França duplicará número de centros para tratar pessoas que se radicalizaram

Paris, 9 mai (EFE).- O primeiro-ministro da França, Manuel Valls, apresentou nesta segunda-feira um novo plano para combater o terrorismo no país e anunciou que o governo duplicará nos próximos dois anos a quantidade de centros de tratamento de pessoas identificadas com sinais de radicalização.

O projeto, que conta no total com 80 medidas, prevê o aumento da verba destinada ao chamado Fundo Interministerial de Prevenção contra a Criminalidade, que terá 40 milhões de euros suplementares em 2016 e 2017, valor que se soma aos 20 milhões de euros já anunciados pelo governo francês para o ano passado.

No discurso de apresentação deste novo plano, Valls disse que estamos vivendo na "era do hiperterrorismo". Segundo ele, a França conseguiu impedir nos últimos três anos pelo menos 15 atentados que seriam realizados no país. O primeiro-ministro também se mostrou convencido de que haverá novos ataques.

O governo da França quer que cada região do país tenha, até o fim de 2017, um centro de reinserção para "pessoas radicalizadas ou suscetíveis a entrar no jihadismo".

A primeira unidade será aberta no segundo semestre em Beaumont-en-Véron, no centro do país, para acolher pessoas com esse tipo de perfil, que serão atendidas por funcionários especializados. Em alguns casos, elas podem ser pessoas alvo de acompanhamento judicial, mas sem ordem de prisão decretada.

Outra as iniciativas do governo é realizar investigações administrativas sobre pessoas que ocupam cargos sensíveis em profissões regulamentadas para detectar a presença de radicais ou sinais de fundamentalismo islâmico.

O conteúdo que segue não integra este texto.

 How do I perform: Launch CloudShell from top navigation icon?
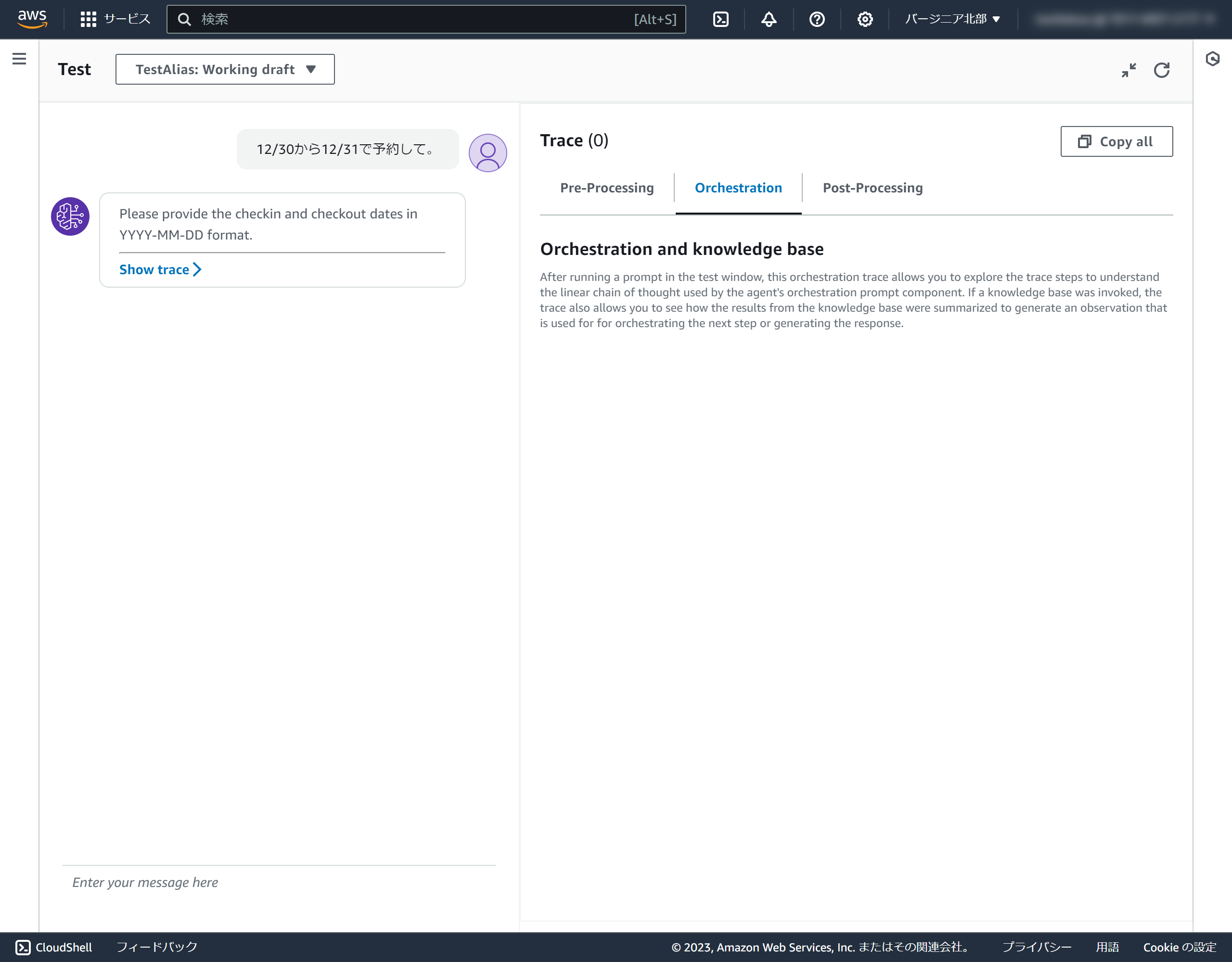[x=720, y=19]
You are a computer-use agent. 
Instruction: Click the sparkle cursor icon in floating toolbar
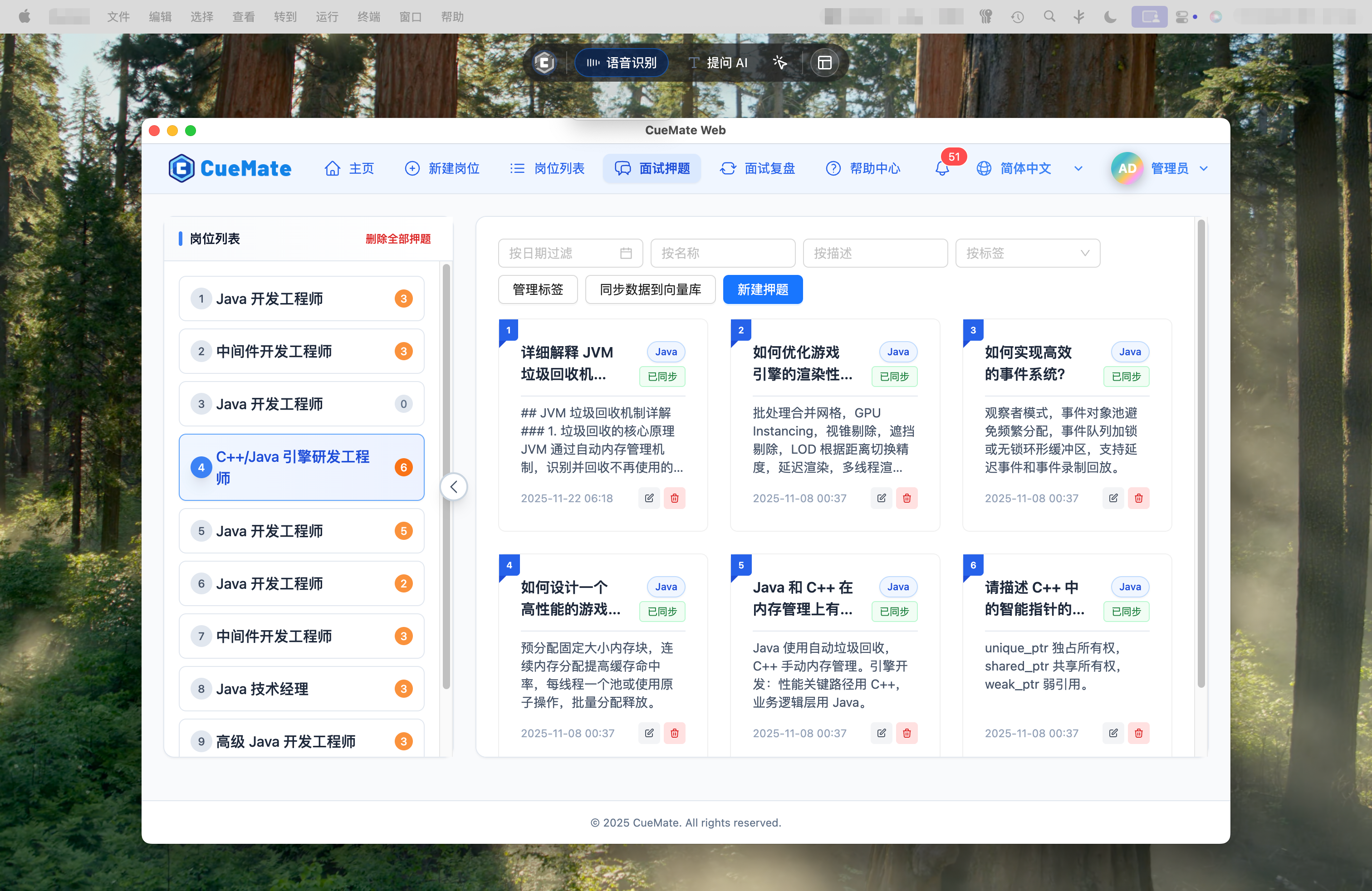(x=779, y=63)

Valls também destacou a importância do início do registro de passageiros aéreos em escala europeia, algo que deve aumentar "progressivamente" no segundo semestre.

No projeto há medidas para criar um "conselho cientista permanente sobre radicalização e terrorismo", que incluirá bolsas de estudo para interessados em pesquisar o assunto.

"Precisamos aprofundar nossos conhecimentos sobre esse tema e criar uma escola de pensamento francês", disse Valls.